Stored records
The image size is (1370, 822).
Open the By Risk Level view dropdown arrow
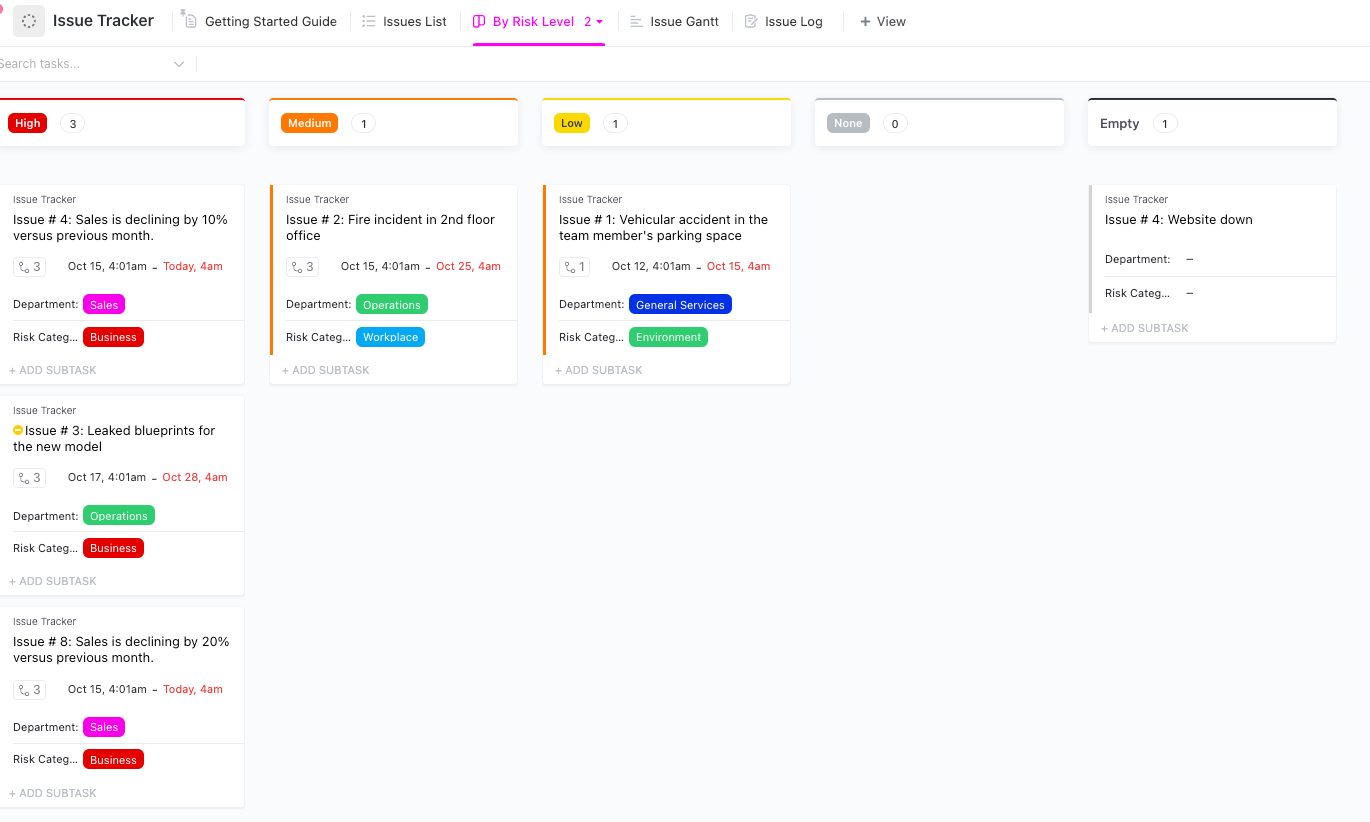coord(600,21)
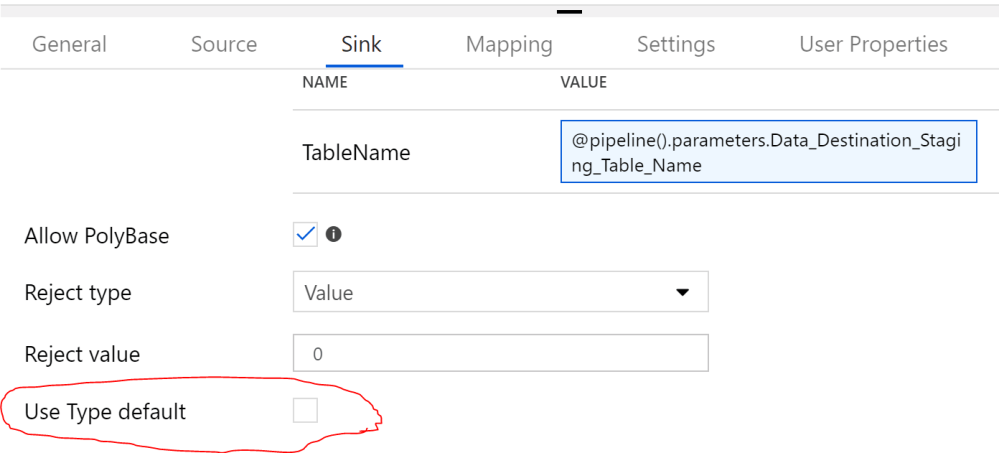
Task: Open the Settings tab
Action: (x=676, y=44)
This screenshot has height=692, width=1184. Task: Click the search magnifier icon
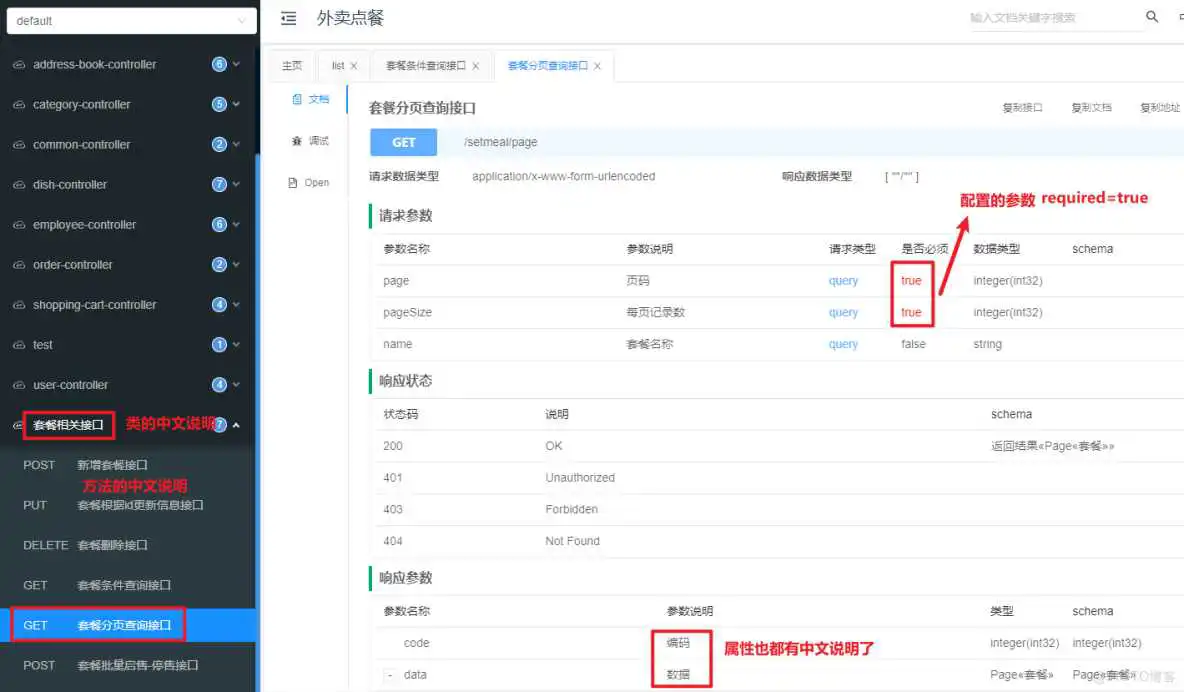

## EXERCISE
Set down the records in full and exactly. Do not carry over any image.

## RESPONSE TO THIS TASK
The image size is (1370, 822).
Open the By Risk Level view dropdown arrow
coord(600,21)
Task: Open the Settings tab
Action: (x=676, y=44)
This screenshot has height=692, width=1184. Task: Click the search magnifier icon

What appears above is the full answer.